* **Problem to work on**:
Among the records below, find the lines containing "agent" and state only how many there are.

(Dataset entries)

◆ ◆ ◆ ◆ ◆ ◆ ◆

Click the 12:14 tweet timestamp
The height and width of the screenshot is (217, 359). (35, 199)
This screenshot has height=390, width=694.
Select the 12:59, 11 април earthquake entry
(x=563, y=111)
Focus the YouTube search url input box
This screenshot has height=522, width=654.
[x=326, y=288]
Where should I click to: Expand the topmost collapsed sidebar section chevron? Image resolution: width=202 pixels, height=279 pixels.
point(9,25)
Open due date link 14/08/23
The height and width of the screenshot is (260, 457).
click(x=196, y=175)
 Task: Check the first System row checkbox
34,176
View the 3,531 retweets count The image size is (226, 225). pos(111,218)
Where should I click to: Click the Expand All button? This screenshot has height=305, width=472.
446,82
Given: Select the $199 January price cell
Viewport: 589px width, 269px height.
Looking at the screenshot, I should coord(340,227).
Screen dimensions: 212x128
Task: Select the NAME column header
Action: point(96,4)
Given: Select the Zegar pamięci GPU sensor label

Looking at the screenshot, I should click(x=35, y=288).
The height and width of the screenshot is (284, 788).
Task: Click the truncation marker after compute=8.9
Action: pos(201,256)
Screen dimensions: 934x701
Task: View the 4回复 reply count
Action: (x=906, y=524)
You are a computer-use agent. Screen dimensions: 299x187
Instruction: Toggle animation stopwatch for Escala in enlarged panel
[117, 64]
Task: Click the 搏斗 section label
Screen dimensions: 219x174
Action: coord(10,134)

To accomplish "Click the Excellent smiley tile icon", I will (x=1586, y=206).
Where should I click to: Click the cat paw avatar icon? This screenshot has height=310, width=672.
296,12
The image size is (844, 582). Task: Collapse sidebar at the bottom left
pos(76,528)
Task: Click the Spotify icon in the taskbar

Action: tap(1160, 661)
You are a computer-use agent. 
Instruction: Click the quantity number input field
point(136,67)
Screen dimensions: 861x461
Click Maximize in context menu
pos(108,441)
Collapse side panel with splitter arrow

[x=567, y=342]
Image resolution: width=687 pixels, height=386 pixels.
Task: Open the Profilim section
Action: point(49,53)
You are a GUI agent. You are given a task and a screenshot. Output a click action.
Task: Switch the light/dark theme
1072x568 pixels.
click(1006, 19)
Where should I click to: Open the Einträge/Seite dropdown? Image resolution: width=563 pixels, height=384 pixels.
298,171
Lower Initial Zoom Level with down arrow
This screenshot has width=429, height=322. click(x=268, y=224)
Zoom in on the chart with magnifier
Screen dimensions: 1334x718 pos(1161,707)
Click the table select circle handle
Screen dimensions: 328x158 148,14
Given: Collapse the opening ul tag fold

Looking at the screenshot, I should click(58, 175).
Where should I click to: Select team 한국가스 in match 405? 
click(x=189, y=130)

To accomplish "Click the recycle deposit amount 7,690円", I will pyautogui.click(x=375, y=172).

◆ ◆ ◆ ◆ ◆ ◆ ◆

* **Written answer**:
3